▶ Task to complete
Write out word for word each line from the one containing "The height and" through the close of the listing, including both ends. Pictures do not belong in the copy.
━━━━
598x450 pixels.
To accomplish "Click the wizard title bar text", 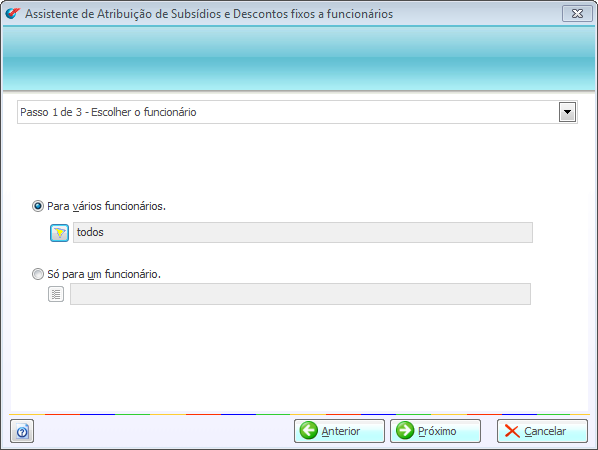I will (x=209, y=14).
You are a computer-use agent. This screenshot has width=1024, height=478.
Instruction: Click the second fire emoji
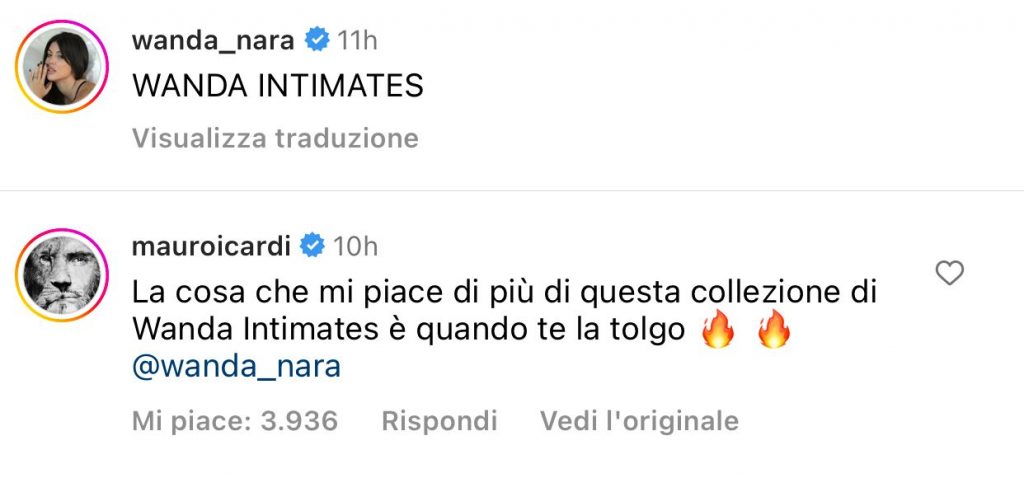774,330
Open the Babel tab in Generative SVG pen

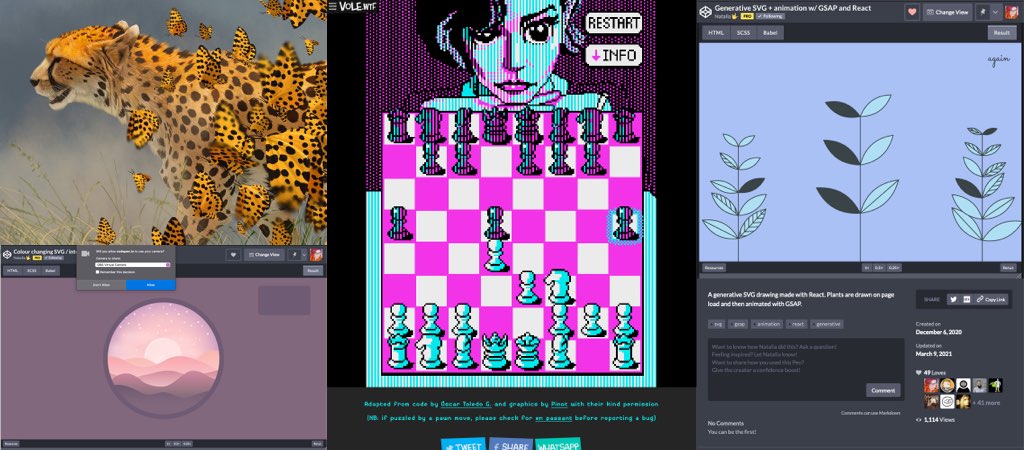(x=771, y=32)
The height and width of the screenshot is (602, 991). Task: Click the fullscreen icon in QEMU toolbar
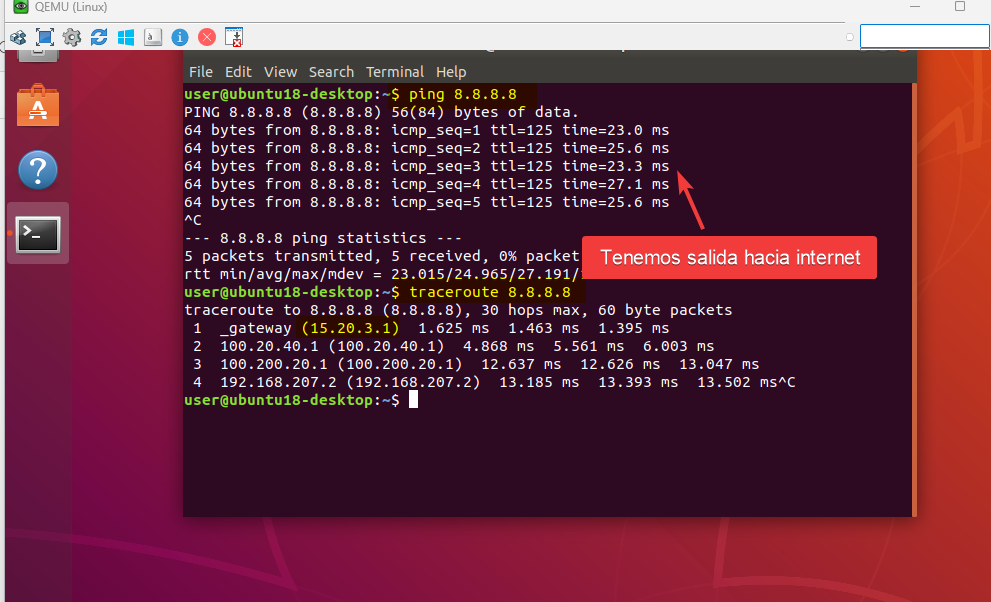click(x=45, y=37)
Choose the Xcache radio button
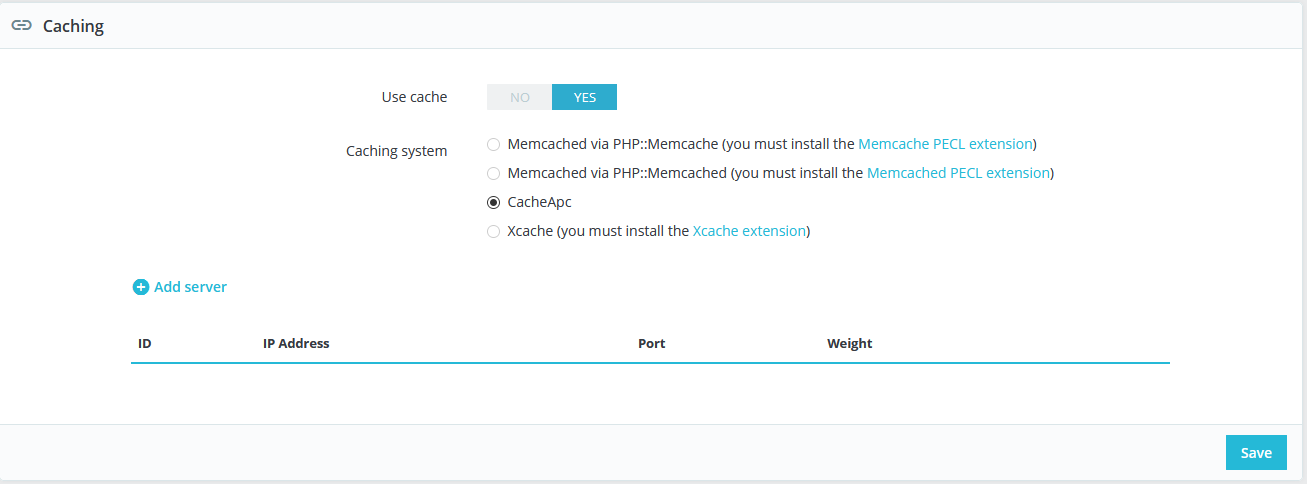This screenshot has height=484, width=1307. point(493,231)
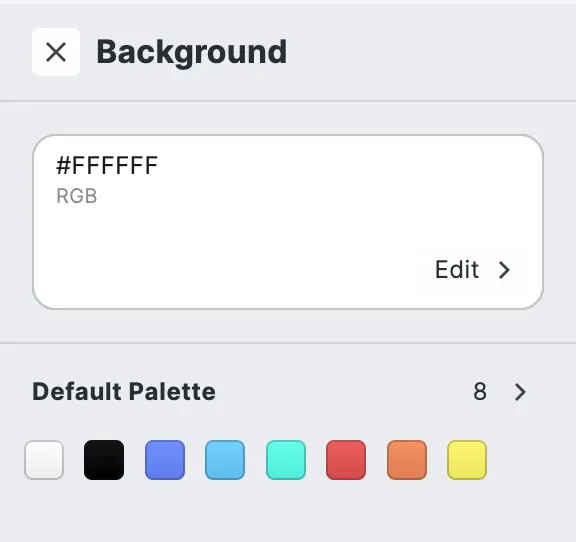Select the yellow palette swatch
Screen dimensions: 576x542
click(467, 460)
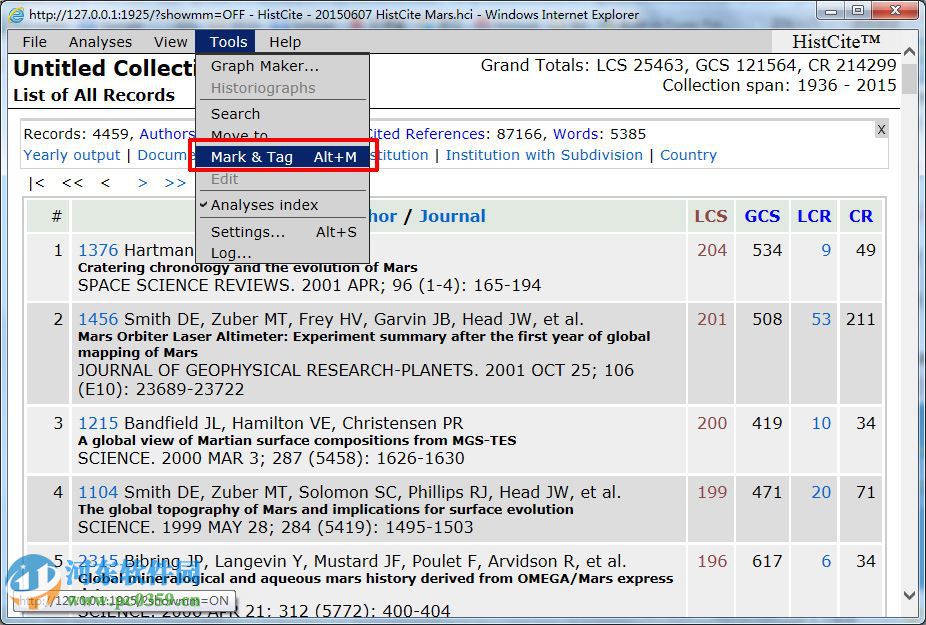Go back ten pages with << arrow

point(72,183)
━━━━
▶ Your solution
The height and width of the screenshot is (602, 991). Task: Click the fullscreen icon in QEMU toolbar
click(x=45, y=37)
Choose the Xcache radio button
This screenshot has height=484, width=1307. point(493,231)
Select the yellow palette swatch
Screen dimensions: 576x542
click(467, 460)
Go back ten pages with << arrow

point(72,183)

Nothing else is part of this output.